Q&A Report: Solving SEC/GPC Limitations with Multi-Angle Light Scattering and Asymmetric-Flow Field-Flow Fractionation

Can you explain the difference between the MALS and DLS?

MALS, multi-angle light scattering, measures the angular variation of the intensity of scattered light. The results are molar mass and the root mean square radius (radius of gyration). DLS, dynamic light scattering, measures the fluctuations of the intensity of scattered light. The frequency of fluctuations is related to the Brownian motion of the dispersed particles of dissolved macromolecules. The results are the diffusion coefficient which is used to calculate the hydrodynamic radius.

You explained the advantages of AF4. What are the disadvantages of the method?

AF4 can be used for variety of polymers. It can analyze most of the polymers that can be analyzed by SEC, and in addition to that it is very efficient for polymers which are difficult to be properly characterized by SEC. In the former case, the results from both separation techniques are well comparable. The only limitation of AF4 is permeability of small polymers (oligomers) through the AF4 membrane. The typical cut-off of most of the membranes is around 5000 g/mol.

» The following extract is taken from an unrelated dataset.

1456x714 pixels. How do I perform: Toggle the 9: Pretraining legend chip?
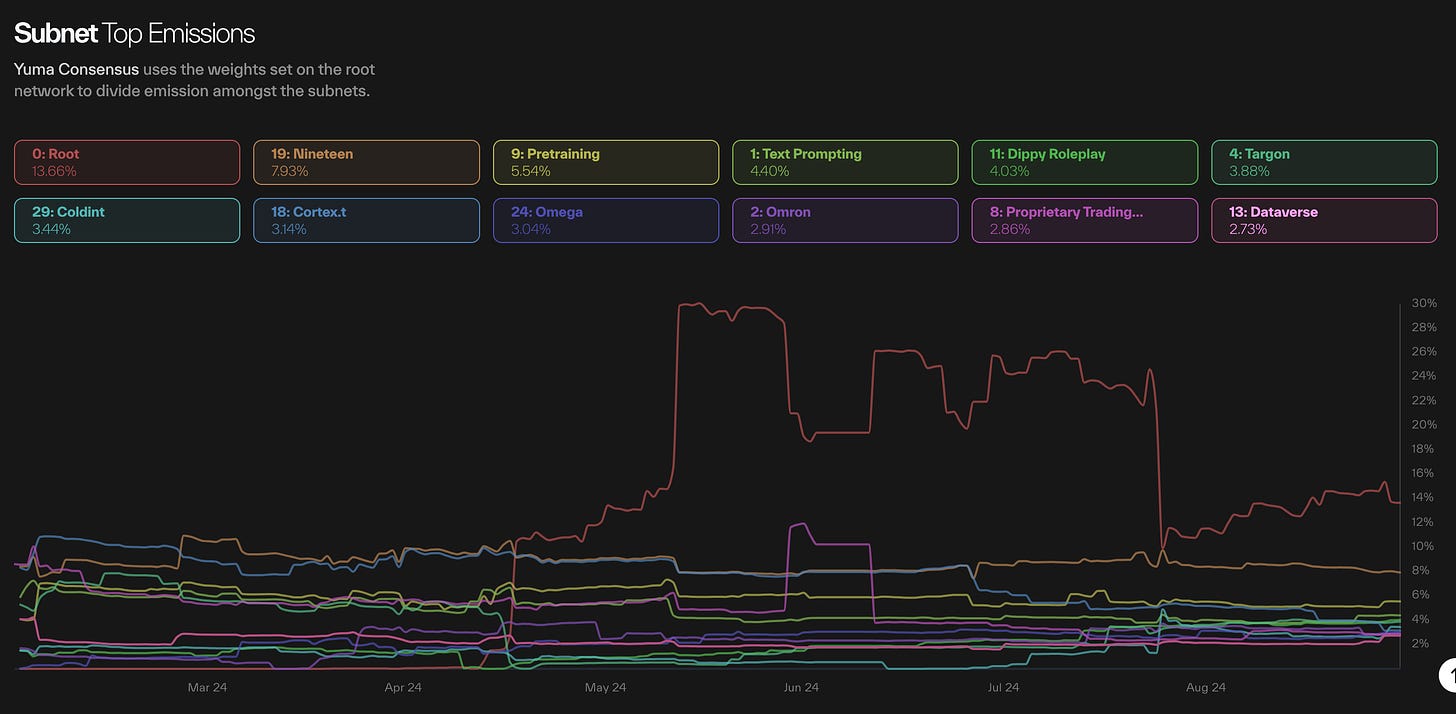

If I use larger particles of SEC packing, can I expect lower anchoring?

Usually not and if yes, the effect is minor. The only efficient solution of the elimination of anchoring is switching to AF4.

Is anchoring effect temperature-dependent?

It might be to a certain extent temperature depend as the temperature effects the molecular size. However, the high temperature does eliminate this effect as we can see from the results of branched polyolefins characterized at temperatures around 150 °C.

Is 100% mass recovery a correct assumption for all polymers?

For many polymers yes. The only assumption is that the polymer molecules do not interact with the SEC stationary phase in the way that a part of sample would be completely absorbed by the SEC columns.

Why synthetic polymer analyzed by SEC-MALS exhibited a narrower distribution (polydispersity) than normal SEC?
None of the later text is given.